This post by Melissa Wynn, discusses the recent paper by Kate Helmstedt, Justine Shaw, Michael Bode, Aleks Terauds, Keith Springer, Susan Robinson and Hugh Possingham ‘Prioritizing eradication actions on islands: it’s not all or nothing

Melissa is a PhD Candidate in the Fenner School of Environment and Society, at the Australian National University, (Twitter: @melissalwynn)

One of the greatest threats facing Australia’s unique fauna today is the invasion of pest species. Offshore islands create small, isolated refuges for a diverse range of unique fauna and flora, but unfortunately these refuges also allow island species to be more susceptible to extinction, particularly by the accidental introduction of invasive predators.

The current influx of invasive species threatening Australia’s biodiversity means that unless sufficient funding is allocated, it is no longer realistic to assume that all islands can be returned to their initial, pristine state. With the announcement of the 2016 Federal Budget, we can be sure that research funding in Australia is indeed ‘going south’ and consequently, biodiversity conservation is being starved of what little funding there is. This means that, within the limited budget set aside for conservation research and pest management, in order to achieve the most beneficial outcome, it’s time we prioritize our actions to get the most out of the resources we have.

Previous model-based methods of prioritizing eradication of invasive mammals on islands have been constrained by the assumption that managers must remove just a single species (‘rank-and-sort’ method), or eradicate all invasive mammals, or do nothing (‘all-or-nothing’ method). Certain elements such as feasibility, cost and complex ecological responses, are often omitted from these prioritization strategies but are crucial to accurately represent the complex decisions facing managers today.

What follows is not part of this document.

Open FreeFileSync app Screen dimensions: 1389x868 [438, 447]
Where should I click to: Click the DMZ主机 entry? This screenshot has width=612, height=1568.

Helmstedt et al. suggest a novel, more flexible, framework to prioritize portfolios of eradication actions; rather than relying on a restrictive, ‘all-or-nothing’ strategy. They used case studies of 23 distinct portfolios of actions on four uninhabited Australian islands that have all recently undergone successful vertebrate eradications (Faure, Tasman, Hermite and Macquarie), to parameterize the model with realistic values.

Workshops were used to elicit population estimates from experts for each island, and predictive statistical models calculated cost, feasibility and outcomes of all ‘action portfolios’ of vertebrate eradications, often with reference to the most recent report: Eradications of vertebrate Australian pests: Review and guidelines for future best practice, produced in 2014 by the Invasive Animals Cooperative Research Centre as part of the PestSmart series.

Helmstedt et al. show how the  ‘action portfolio’ strategy can more effectively gain a higher conservation benefit within the realistic constraints of management resources.  Specifically, the authors concluded that under budgetary constraints, it can be more efficient to intentionally leave some invasive species on islands, and suggest that managers focus efforts instead on those more destructive species that can be more feasibly eradicated.

A simplified example of Helmstedt et al.’s ‘action portfolio’ framework is a hypothetical island with feral cats and sheep (Figure 1). If nothing is done to eradicate these species (Figure 1A) there will be no ecological benefit, but all money will be saved. Alternatively, if all cats and sheep are eradicated using the ‘all-or-nothing’ method (Figure 1B), ecological benefit will be high, but so will cost, resulting in no funding left for either follow-up eradications (should they fail), or consequential management of trophic cascades. The ‘action portfolio’ method  (Figure 1C) would feasibly eradicate cats (the more destructive of the two pests), intentionally leaving sheep on the island and improving almost all the ecological benefit, but allowing for 60% of the funding to be kept aside for future use.


Advantages of the ‘action portfolio’ framework:

  • Outperformed simpler methods for almost 80% of all the budgets considered, (providing a 27% higher ecological benefit than the ‘all-or-nothing’ strategy, and always outperforming the ‘rank-and-sort’ method).
  • It is flexible; benefiting those budget scenarios where not all invasive vertebrates can be eradicated.
  • Considers and accounts for complex ecological processes that occur with eradications (i.e. trophic cascades).
  • Applicable to a more realistic range of options available to managers under current financial limitations.
  • Could be applied to ‘inland islands’ such as sanctuaries with predator-proof exclosures, with the requirement of additional modelling.

This novel framework by Helmstedt et al. bridges a critical gap by adapting modern prioritization techniques to fit the constraints of severe underfunding faced by managers on the ground; reducing some of the uncertainty about important conservation decisions.